Administration

Harris: Thomas ‘said the quiet part out loud’ in questioning other precedents

Vice President Harris said Monday that she believes Supreme Court Justice Clarence Thomas signaled the court’s ultimate goal is to roll back access to contraception and other rights following its ruling last week reversing Roe vs. Wade’s protections for abortion access.

“I definitely believe this is not over. I do. I think he just said the quiet part out loud, and I think that is why we all must really understand the significance of what just happened,” Harris told CNN’s Dana Bash, referencing Thomas’s concurring opinion from Friday’s ruling.
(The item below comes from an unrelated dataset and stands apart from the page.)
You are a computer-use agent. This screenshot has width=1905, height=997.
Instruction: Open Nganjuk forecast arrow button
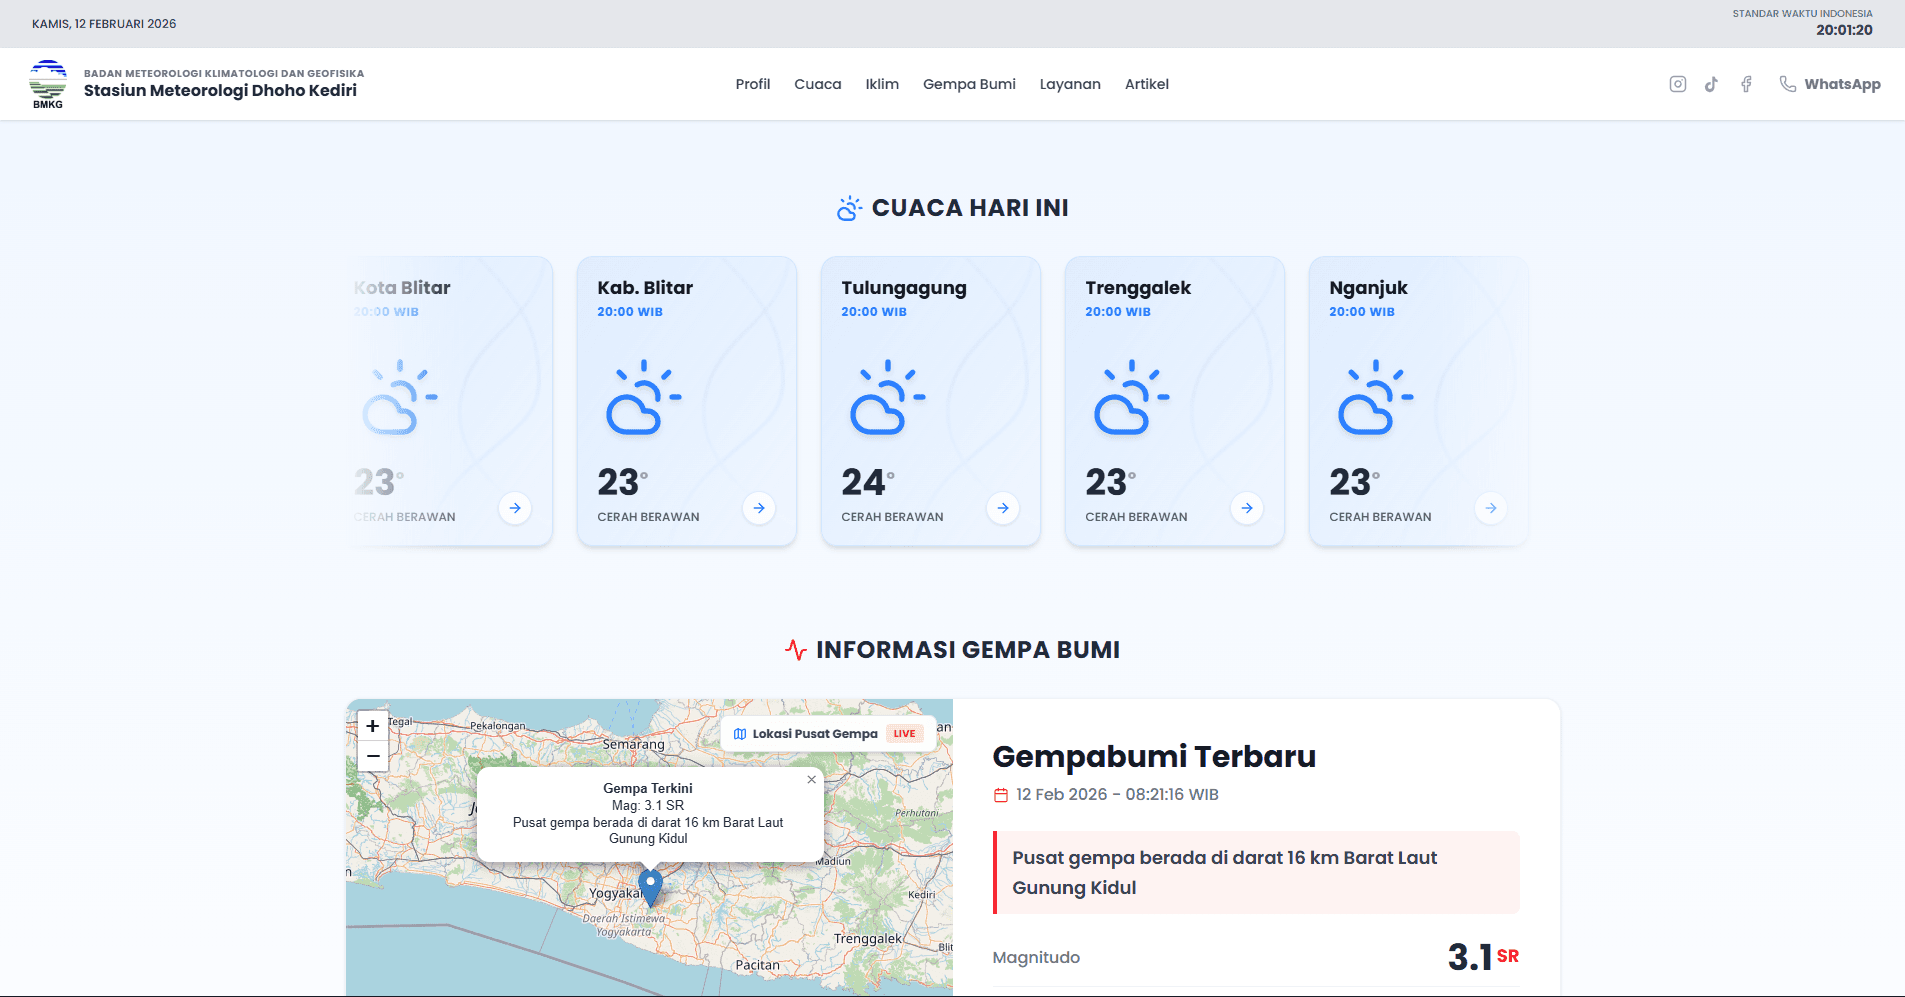click(x=1491, y=508)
“This is profound. And the way that this decision has come down has been so driven, I think, by the politics of the issue versus what should be the values that we place on freedom and liberty in our country,” Harris added.

In his separate opinion, Thomas acknowledged that Friday’s decision in Dobbs v. Jackson Women’s Health Organization does not directly affect any rights besides abortion. 

But he argued that the constitution’s Due Process Clause does not secure a right to an abortion or any other substantive rights, and he urged the court to apply that reasoning to other landmark cases, including those that established the right to same-sex marriage and the right to access contraceptives.

It’s unclear if the other five conservative justices on the Supreme Court share Thomas’s belief that other precedents should be revisited, but his opinion Friday has triggered alarm bells for liberals.

Harris, who is the first woman elected to the vice presidency, told CNN on Monday that she was “shocked” when the Supreme Court announced its ruling in the Dobbs case, which also overturned the decades-long precedent of Roe v. Wade.

While a draft opinion had leaked roughly six weeks earlier, Harris said, “It’s one thing when you know something’s going to happen, and it’s another thing when it actually happens.”

“The court actually took a constitutional right that has been recognized for half a century and took it from the women of America,” Harris said. “That’s shocking when you think about it in terms of what that means, in terms of democratic principles.”